Having $17+ trillion in debt is certainly plenty of motive for a nation to be stealing the gold that they’re entrusted to protect. So is the currently high value of gold. Very tempting to make paper gold out of thin air, and very easy to imagine the value of paper gold vanish as a result just like it can happen with paper dollars.
Where does the real gold go? Well, I can certainly tell you where it’s not going.
On a related note…..
I used to wonder why, once the price of gold went up so much, that all sorts of TV ads in the States were talking about wanting to buy your gold for dollars. It would always intrigue me at the time why people would want to buy it at such a high price, and just practically goad people into parting with it. If the normal course of capitalism, and ‘supply and demand’ would be to buy low and sell high, then why in the hell would people need to be actively encouraged to part with their gold when the price is high?
Unless of course, this is an active effort to siphon off all the real wealth from the masses and leave them with worthless paper. ;^)

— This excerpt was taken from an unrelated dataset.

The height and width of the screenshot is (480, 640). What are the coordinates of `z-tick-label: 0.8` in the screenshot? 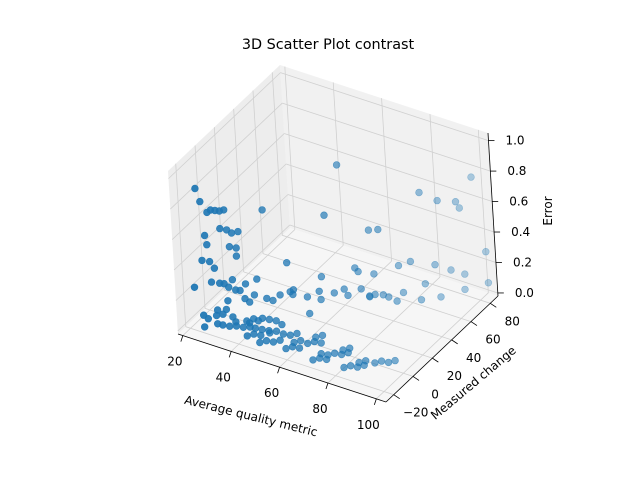 It's located at (516, 171).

@mjh49783 It’s because all of those tv ads are complete and total scams. They undervalue everything they receive, no returns and the best you can do is complain and maybe get a little bit more. You get nothing even close to market rate for the gold, while they just flip it for spot all day long. It’s free money. Also, you tend to get stuff that’s actually worth something, without the sender actually knowing it.